SOURCE:
------------------------------------------------------------------------

The Quagmire Of Expropriation

On 3rd September 2019, Business in Vancouver, a British Columbia, Canada weekly paper and website, published a comprehensive front-page article entitled "B.C. Company mired in court fight over luxury Caribbean resort" that has shed further light on the long running saga involving the Half Moon Bay Resort in Antigua.

The author, Hayley Woodin, set out the background and presented argument from two of the key players, H.M.B. Holdings Limited and Replay Resorts.

Comment from the Government of Antigua & Barbuda was not included in the feature but its actions to date were clearly displayed for observers to take into account. In any case, they are neither new nor surprising to readers of these articles.

A quick review of the milestones is offered for new readers.

The Half Moon Bay Resort was first assembled and purchased by H.M.B. Holdings Limited in 1970. For the twenty-five years that followed, 1970 - 1995, the Company developed, maintained and managed its property, building an enviable reputation for service and business practice.

The Hotel itself was made up of a long strip of rooms and public spaces along a mile-long white coral sand beach, consistently ranked amongst the top ten in the world. Included in the Resort's 110 acres were a private 9-hole golf course, a complex of tennis courts and miscellaneous guest amenities, private estates and additional land earmarked for further hotel expansion into suites and villas.

Over its quarter century in service, the Half Moon Bay Resort had made significant contributions to Antigua's economy and international profile. The guest roster and the number of repeat guests provide valuable testament to its reputation.

Sadly, two consecutive devastating Category 5 hurricanes, Luis and Marilyn, struck Antigua in September of 1995 and all but destroyed the resort.

While the shareholders of H.M.B. Holdings Limited determined and vowed to rebuild its Resort, potential buyers, encouraged by the Antigua & Barbuda Government, saw this as an opportunity to buy the property at a distressed value and lined up in repeated attempts to do so.

------------------------------------------------------------------------

GIVEN DATA:
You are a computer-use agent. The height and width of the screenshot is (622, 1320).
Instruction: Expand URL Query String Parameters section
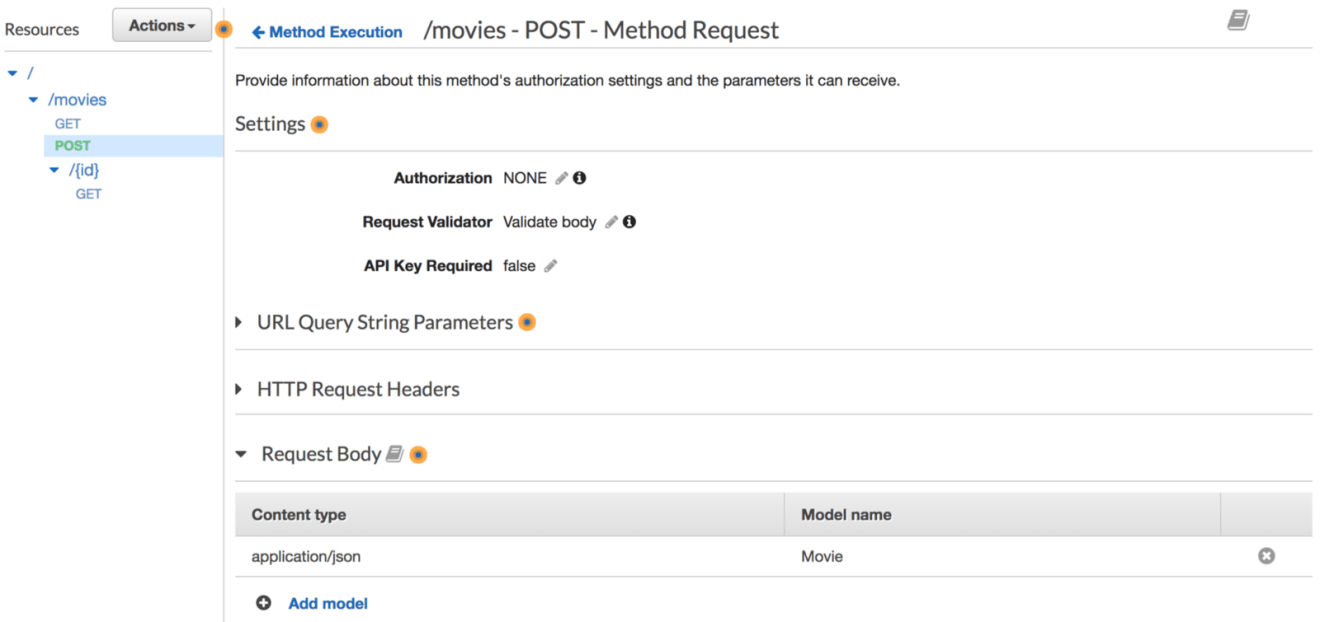pos(239,323)
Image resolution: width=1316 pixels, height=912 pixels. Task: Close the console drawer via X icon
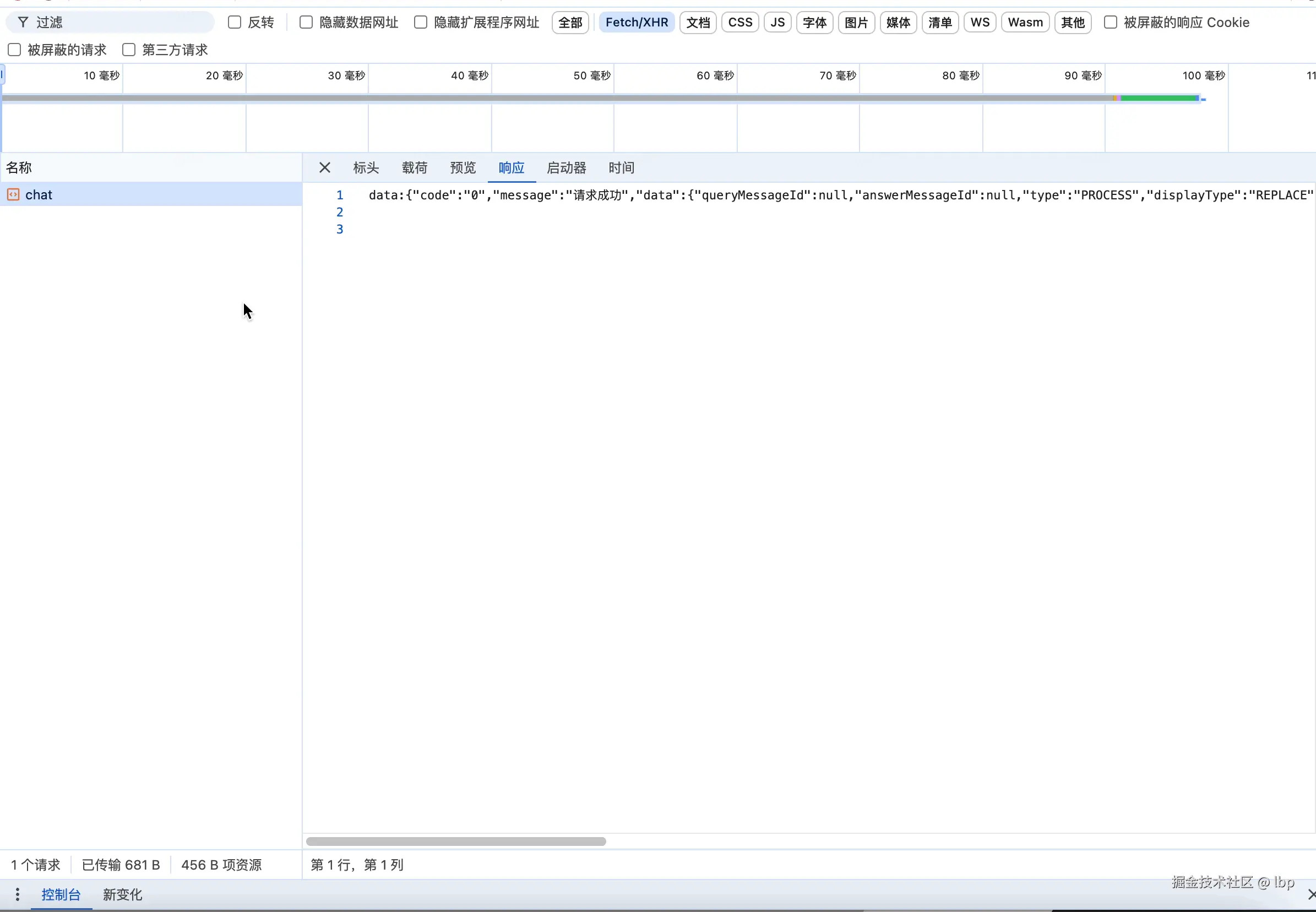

------------------------------------------------------------------------

JOBS:
(a) In the text on the Half Moon Bay Resort, which two hurricanes struck Antigua in September 1995?
(b) Reproduce the passage of the Half Moon Bay Resort text that starts at the words "The author, Hayley" and ends after "and business practice.".

THE REPLIES:
(a) Luis and Marilyn.

(b)
The author, Hayley Woodin, set out the background and presented argument from two of the key players, H.M.B. Holdings Limited and Replay Resorts.

Comment from the Government of Antigua & Barbuda was not included in the feature but its actions to date were clearly displayed for observers to take into account. In any case, they are neither new nor surprising to readers of these articles.

A quick review of the milestones is offered for new readers.

The Half Moon Bay Resort was first assembled and purchased by H.M.B. Holdings Limited in 1970. For the twenty-five years that followed, 1970 - 1995, the Company developed, maintained and managed its property, building an enviable reputation for service and business practice.